Work to be completed - Write out every line below that includes the word "agent".

Entries supplied -
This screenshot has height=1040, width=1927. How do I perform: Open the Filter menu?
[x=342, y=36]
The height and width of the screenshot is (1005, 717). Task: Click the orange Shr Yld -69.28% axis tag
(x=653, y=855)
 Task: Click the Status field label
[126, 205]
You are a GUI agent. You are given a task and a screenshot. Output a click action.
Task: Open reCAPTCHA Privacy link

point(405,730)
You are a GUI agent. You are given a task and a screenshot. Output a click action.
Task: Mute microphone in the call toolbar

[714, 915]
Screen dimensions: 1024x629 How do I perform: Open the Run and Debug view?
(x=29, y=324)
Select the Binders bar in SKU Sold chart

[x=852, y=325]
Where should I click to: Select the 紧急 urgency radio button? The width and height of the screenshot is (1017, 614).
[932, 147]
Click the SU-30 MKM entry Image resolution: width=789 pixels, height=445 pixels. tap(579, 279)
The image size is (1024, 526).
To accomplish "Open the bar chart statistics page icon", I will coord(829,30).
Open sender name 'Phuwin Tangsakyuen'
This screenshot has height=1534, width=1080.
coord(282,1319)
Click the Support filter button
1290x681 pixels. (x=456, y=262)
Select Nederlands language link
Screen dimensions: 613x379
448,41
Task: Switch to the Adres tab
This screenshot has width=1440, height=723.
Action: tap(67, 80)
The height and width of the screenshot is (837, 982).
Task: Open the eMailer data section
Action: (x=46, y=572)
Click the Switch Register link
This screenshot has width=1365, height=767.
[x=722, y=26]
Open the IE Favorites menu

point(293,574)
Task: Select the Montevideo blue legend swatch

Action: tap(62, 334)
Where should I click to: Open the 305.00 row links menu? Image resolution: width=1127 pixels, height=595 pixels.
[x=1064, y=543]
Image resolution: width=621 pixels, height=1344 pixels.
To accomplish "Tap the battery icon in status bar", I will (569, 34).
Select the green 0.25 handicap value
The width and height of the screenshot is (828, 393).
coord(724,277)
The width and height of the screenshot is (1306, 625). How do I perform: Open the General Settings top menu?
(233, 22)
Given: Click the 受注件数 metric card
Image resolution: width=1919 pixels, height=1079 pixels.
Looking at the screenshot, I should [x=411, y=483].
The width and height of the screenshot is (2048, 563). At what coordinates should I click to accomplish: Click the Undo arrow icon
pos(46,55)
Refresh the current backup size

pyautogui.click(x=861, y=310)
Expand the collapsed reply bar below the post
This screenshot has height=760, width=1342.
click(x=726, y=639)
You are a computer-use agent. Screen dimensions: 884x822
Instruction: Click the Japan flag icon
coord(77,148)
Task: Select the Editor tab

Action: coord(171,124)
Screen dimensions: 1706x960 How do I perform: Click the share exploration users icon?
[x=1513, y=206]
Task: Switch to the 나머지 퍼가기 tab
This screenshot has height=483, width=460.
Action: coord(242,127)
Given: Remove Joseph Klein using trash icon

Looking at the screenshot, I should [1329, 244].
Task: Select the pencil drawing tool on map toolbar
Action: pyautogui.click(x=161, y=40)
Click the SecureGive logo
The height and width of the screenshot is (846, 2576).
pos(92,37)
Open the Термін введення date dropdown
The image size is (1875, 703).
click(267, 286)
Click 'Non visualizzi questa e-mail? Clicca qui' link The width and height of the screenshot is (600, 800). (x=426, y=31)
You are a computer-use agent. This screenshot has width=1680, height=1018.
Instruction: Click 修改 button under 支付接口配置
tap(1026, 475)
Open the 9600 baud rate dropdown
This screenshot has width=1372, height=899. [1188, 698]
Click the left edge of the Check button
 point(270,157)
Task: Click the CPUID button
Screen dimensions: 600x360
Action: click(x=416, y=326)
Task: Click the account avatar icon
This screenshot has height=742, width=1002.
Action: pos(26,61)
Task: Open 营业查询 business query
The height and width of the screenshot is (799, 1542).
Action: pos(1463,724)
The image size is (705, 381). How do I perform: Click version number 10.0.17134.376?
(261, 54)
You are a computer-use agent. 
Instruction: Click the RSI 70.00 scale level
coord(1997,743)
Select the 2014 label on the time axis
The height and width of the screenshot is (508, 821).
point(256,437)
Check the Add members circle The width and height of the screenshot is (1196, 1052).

Answer box -
You are a GUI agent. You are given a task and a screenshot. Output a click action.
You are a GUI agent. You are given a task and a screenshot. Output a click action.
You are a computer-use agent. Screen dimensions: 884x822
You are a computer-use agent. This screenshot has width=1680, height=1018.
You are a computer-use agent. 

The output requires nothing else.